● **EXERCISE**: I need the lines below from the one with "Services (1034, 179)" down to the one with "Masks and Goggles (553, 237)" reproduced exactly, both ends included, and nothing else.

Start of SOURCE MATERIAL

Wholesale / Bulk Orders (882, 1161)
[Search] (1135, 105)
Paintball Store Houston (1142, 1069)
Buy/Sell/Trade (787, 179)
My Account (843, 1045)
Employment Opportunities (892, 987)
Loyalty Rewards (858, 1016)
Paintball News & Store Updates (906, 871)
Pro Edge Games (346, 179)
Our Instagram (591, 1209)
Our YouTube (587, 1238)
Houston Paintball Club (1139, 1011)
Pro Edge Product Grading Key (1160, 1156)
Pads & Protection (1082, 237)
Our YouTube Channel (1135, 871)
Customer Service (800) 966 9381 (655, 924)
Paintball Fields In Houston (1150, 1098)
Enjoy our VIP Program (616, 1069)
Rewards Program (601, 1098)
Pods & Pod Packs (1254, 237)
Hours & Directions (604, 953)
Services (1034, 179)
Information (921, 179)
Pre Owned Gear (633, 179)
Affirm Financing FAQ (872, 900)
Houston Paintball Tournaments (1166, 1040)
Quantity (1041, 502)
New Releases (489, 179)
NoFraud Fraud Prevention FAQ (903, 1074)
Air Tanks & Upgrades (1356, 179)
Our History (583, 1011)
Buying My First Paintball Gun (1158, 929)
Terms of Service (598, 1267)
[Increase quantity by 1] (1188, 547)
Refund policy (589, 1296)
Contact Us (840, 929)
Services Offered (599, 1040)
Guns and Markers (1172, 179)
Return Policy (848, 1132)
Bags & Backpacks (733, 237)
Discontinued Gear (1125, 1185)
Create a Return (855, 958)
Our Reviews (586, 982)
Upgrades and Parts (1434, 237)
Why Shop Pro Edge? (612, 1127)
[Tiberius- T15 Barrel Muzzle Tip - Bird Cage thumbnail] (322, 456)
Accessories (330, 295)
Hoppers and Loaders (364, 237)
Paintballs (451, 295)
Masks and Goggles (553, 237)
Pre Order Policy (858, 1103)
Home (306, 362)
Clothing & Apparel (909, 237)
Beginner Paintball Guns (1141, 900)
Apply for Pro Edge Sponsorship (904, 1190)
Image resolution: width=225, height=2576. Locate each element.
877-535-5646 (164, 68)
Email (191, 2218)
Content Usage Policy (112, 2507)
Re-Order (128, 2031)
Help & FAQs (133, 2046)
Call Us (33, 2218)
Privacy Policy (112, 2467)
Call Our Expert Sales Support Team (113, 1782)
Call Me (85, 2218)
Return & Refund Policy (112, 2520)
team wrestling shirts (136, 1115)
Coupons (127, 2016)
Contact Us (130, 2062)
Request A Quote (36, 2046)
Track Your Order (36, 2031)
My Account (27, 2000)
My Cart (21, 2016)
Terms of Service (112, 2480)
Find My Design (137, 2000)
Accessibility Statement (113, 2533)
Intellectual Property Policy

End of SOURCE MATERIAL

● **OUTPUT**:
Services (1034, 179)
Information (921, 179)
Pre Owned Gear (633, 179)
Affirm Financing FAQ (872, 900)
Houston Paintball Tournaments (1166, 1040)
Quantity (1041, 502)
New Releases (489, 179)
NoFraud Fraud Prevention FAQ (903, 1074)
Air Tanks & Upgrades (1356, 179)
Our History (583, 1011)
Buying My First Paintball Gun (1158, 929)
Terms of Service (598, 1267)
[Increase quantity by 1] (1188, 547)
Refund policy (589, 1296)
Contact Us (840, 929)
Services Offered (599, 1040)
Guns and Markers (1172, 179)
Return Policy (848, 1132)
Bags & Backpacks (733, 237)
Discontinued Gear (1125, 1185)
Create a Return (855, 958)
Our Reviews (586, 982)
Upgrades and Parts (1434, 237)
Why Shop Pro Edge? (612, 1127)
[Tiberius- T15 Barrel Muzzle Tip - Bird Cage thumbnail] (322, 456)
Accessories (330, 295)
Hoppers and Loaders (364, 237)
Paintballs (451, 295)
Masks and Goggles (553, 237)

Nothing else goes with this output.